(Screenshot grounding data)
☆ ☆ ☆
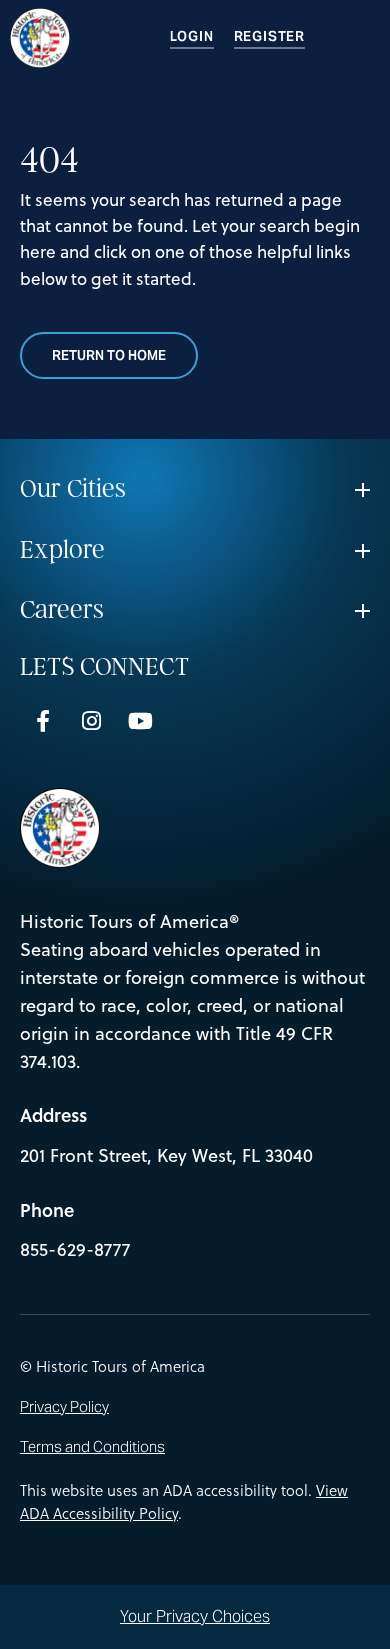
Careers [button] (62, 610)
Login (192, 36)
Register (269, 36)
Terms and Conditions (92, 1447)
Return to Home (109, 355)
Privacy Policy (64, 1407)
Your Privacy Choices (195, 1616)
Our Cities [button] (73, 489)
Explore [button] (62, 550)
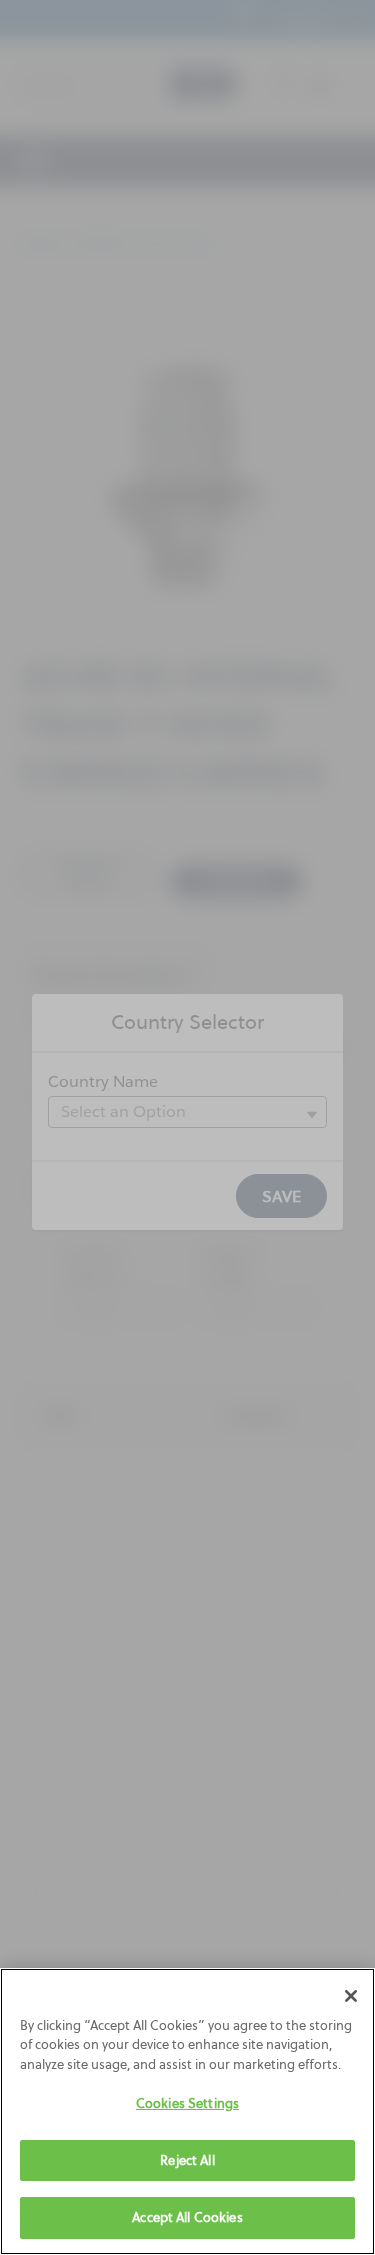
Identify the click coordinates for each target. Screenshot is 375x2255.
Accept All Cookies (187, 2217)
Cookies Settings (187, 2103)
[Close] (351, 1996)
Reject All (187, 2160)
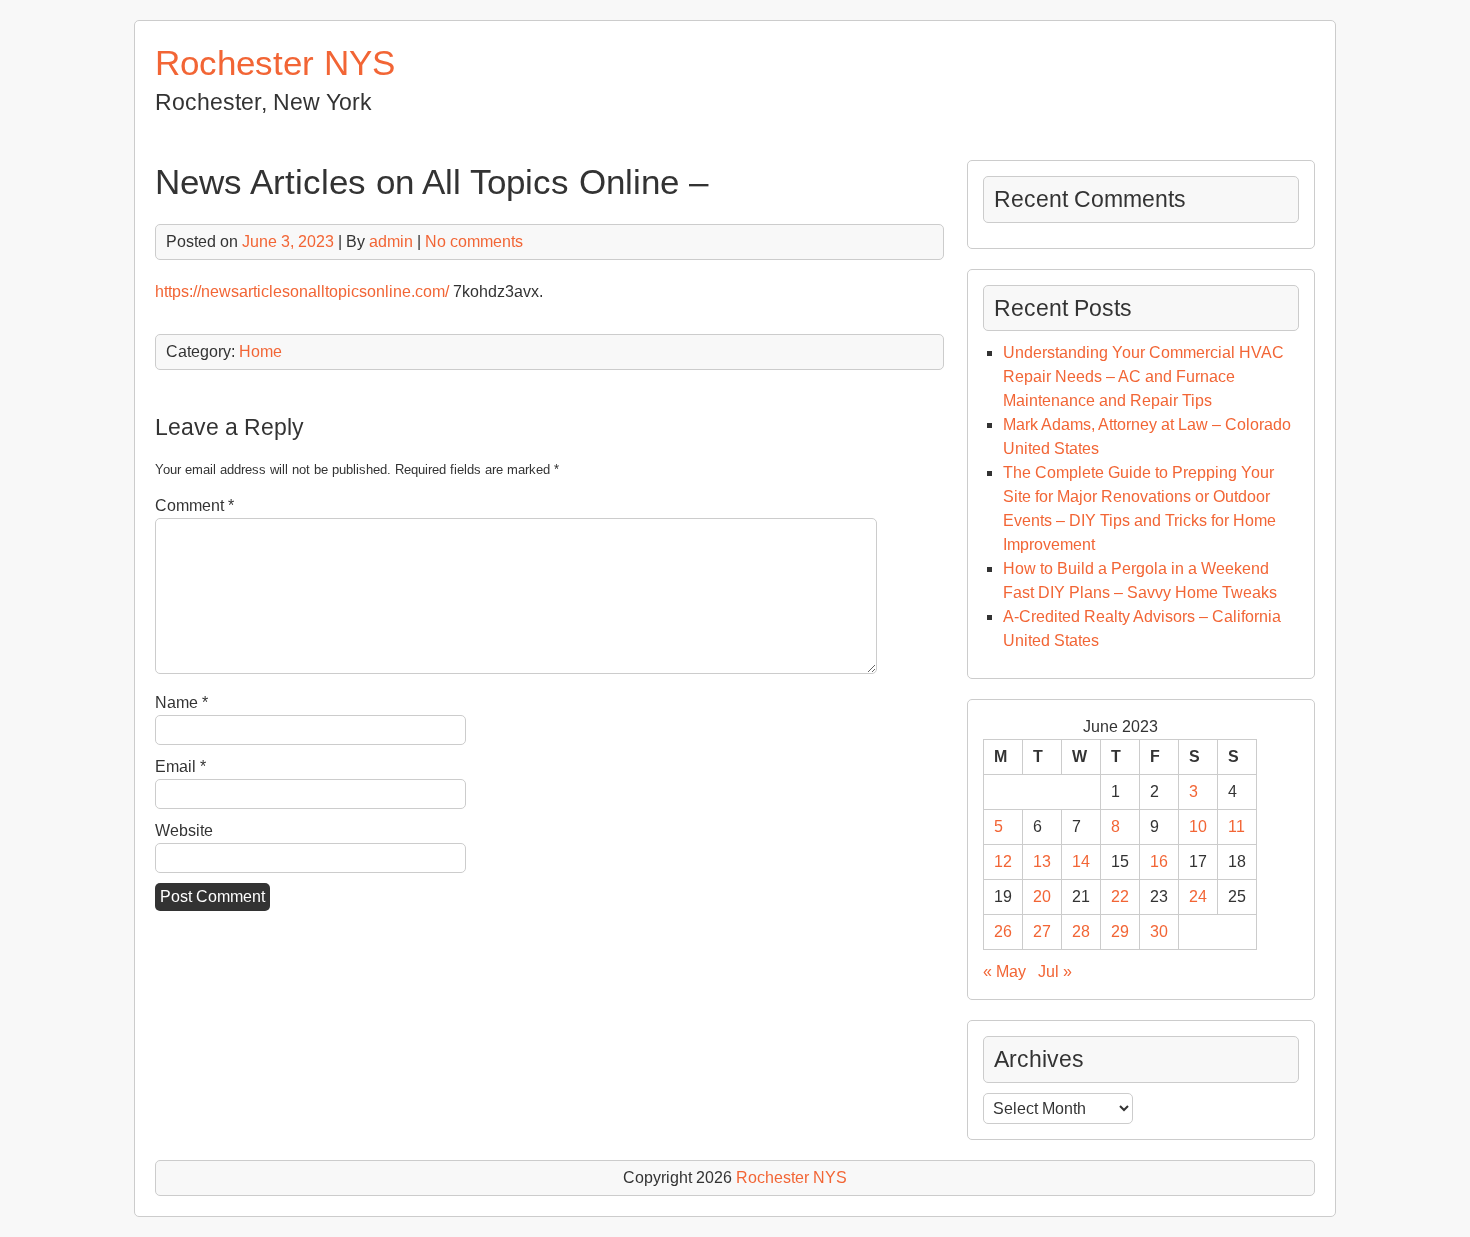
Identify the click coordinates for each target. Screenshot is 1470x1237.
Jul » (1055, 971)
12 (1003, 861)
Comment (194, 505)
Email (180, 766)
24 (1198, 896)
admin (391, 241)
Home (260, 351)
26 (1003, 931)
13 (1042, 861)
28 (1081, 931)
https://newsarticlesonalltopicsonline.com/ (302, 291)
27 (1042, 931)
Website (184, 830)
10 (1198, 826)
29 (1120, 931)
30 (1159, 931)
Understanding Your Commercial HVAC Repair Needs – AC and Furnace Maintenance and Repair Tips (1143, 376)
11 (1236, 826)
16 (1159, 861)
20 (1042, 896)
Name (181, 702)
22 (1120, 896)
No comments (474, 241)
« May (1004, 971)
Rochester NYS (275, 62)
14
☆ ☆ ☆
### Work request
Copy each record exactly. Leave any images out of the copy.

### Your solution
Careers [button] (62, 610)
Login (192, 36)
Register (269, 36)
Terms and Conditions (92, 1447)
Return to Home (109, 355)
Privacy Policy (64, 1407)
Your Privacy Choices (195, 1616)
Our Cities [button] (73, 489)
Explore [button] (62, 550)
Identify the click coordinates for each target. Screenshot is 375x2255.
Accept All Cookies (187, 2217)
Cookies Settings (187, 2103)
[Close] (351, 1996)
Reject All (187, 2160)
Identify the click coordinates for each target. Screenshot is 1470x1237.
Jul » (1055, 971)
12 (1003, 861)
Comment (194, 505)
Email (180, 766)
24 (1198, 896)
admin (391, 241)
Home (260, 351)
26 (1003, 931)
13 (1042, 861)
28 (1081, 931)
https://newsarticlesonalltopicsonline.com/ (302, 291)
27 (1042, 931)
Website (184, 830)
10 (1198, 826)
29 (1120, 931)
30 (1159, 931)
Understanding Your Commercial HVAC Repair Needs – AC and Furnace Maintenance and Repair Tips (1143, 376)
11 (1236, 826)
16 (1159, 861)
20 (1042, 896)
Name (181, 702)
22 (1120, 896)
No comments (474, 241)
« May (1004, 971)
Rochester NYS (275, 62)
14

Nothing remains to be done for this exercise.